By Barbara Beltrami
This year we’re spending Thanksgiving at the home of friends … friends whom we think of as family, and we’ve been asked to bring a dish we remember from the Thanksgivings of our childhood.
I’ve been delving deep into my memories of those days. I do remember that while the turkey was in the oven we always went to the local high school football game where I spent the time enviously ogling the cheerleaders and their oh-so-grown-up hairdos and outfits. Later, after glasses of claret for the women and Rob Roys for the men, we would cluster around Uncle Bob as he carved the turkey with his new-fangled electric knife, surreptitiously snatch pieces of the skin that fell away and vehemently blame each other when we got caught.
Nothing varied from year to year; the menu was ironclad and to stray from it with any innovation was considered sacrilege. And so, with the “bird” and its giblet gravy, we had yams baked in their skins, mashed potatoes, stuffing laced with crispy onions, cauliflower, string beans, creamed onions and sliced cranberry sauce straight from the can. No pies except apple and pumpkin were dessert worthy, although I do seem to remember somehow pecan pie miraculously crashed the party and joined them at some point.

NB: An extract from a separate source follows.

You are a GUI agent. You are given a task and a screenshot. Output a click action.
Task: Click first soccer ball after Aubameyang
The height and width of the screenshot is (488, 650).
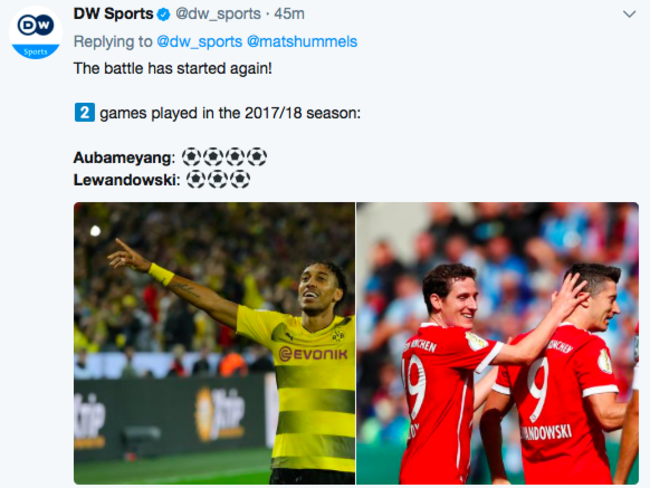point(192,157)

Years later when I married and had my own family, I began my own set of menu traditions that in some cases were spin-offs of a few of the ones I had grown up with. What follows are ones that have become my own customs and rituals over these many years. That’s one of the great things about Thanksgiving; it is made of traditions and memories and, no matter what they are, they’re yours.
Herbed Cornbread Stuffing
YIELD: Makes stuffing for a 20- to 24-lb turkey
Two 16-ounce packages prepared herbed cornbread stuffing mix
5 to 6 cups hot broth
½ pound unsalted butter, melted
¹/3 cup olive oil
3 medium onions, diced
3 celery ribs, cut into half-inch slices
Two 14-ounce cans peeled and cooked chestnuts, drained and diced
4 Granny Smith apples, pared, cored and diced
2 handfuls fresh flat-leaf parsley, finely chopped
8 fresh sage leaves, finely chopped
1 tablespoon fresh thyme leaves or 1 teaspoon dried
Salt and pepper, to taste
DIRECTIONS: In a very large bowl combine the stuffing mix with the broth and butter according to package directions. In a large skillet heat the oil for 30 to 45 seconds. Add the onions all at once and stirring frequently and cook over medium high heat until they are brown, about 10 to 15 minutes. Remove from skillet and add to stuffing mix.
Lower the heat to medium low and in same skillet sauté celery and apples until tender, about 10 to 15 minutes. Remove from skillet and add to stuffing mix, along with diced chestnuts. Add parsley, sage, thyme, salt and pepper (taste first because mixture may already be salty enough).
Cover tightly and refrigerate until ready to use. Before placing inside turkey, be sure that it is approximately the same temperature as stuffing. Serve with turkey and all the fixings on Thanksgiving Day and the next day with turkey and cranberry sauce in a sandwich.
Really Sweet Sweet Potatoes
YIELD: Makes 12 to 16 servings
5 large yams or sweet potatoes, pared and cut into 3- to 4-inch slices
1 cup orange juice
½ cup maple syrup or honey
1 cup brown sugar
1 partially frozen stick butter, diced
Salt and pepper, to taste
DIRECTIONS: Preheat oven to 400 F. Place sweet potato slices in a greased large baking pan. Drizzle orange juice and syrup over them, sprinkle brown sugar on top and then dot with pieces of butter. Season with salt and pepper. Bake for 45 minutes or until potatoes are tender and tops are crispy. Serve with turkey and all the fixings.
Roasted Brussels Sprouts
YIELD: Makes 12 servings
1½ cups golden raisins
2 cups apple juice or cider
3 pounds Brussels sprouts
Salt, to taste
½ cup olive oil
2 tablespoons minced fresh rosemary or 2 teaspoons dried
¼ cup balsamic vinegar
Freshly ground black pepper, to taste
DIRECTIONS: Preheat oven to 350 F. Grease a baking pan large enough to easily hold the Brussels sprouts. In a medium bowl, combine the raisins and the apple juice and let them soak until plump. Place Brussels sprouts in a steamer and sprinkle with salt, then steam them 5 to 6 minutes, until bright green but not cooked through. Drain the raisins, reserve liquid for another use or discard.
In a large bowl combine the Brussels sprouts, raisins, olive oil, rosemary and black pepper. Toss to coat evenly, then place in baking pan. Roast for 30 to 35 minutes, until Brussels sprouts are tender in center and turning golden on outside. In a small pan or microwave, heat the balsamic vinegar; place the sprouts in serving bowl and drizzle the vinegar over them. Serve hot or warm with turkey and all the fixings.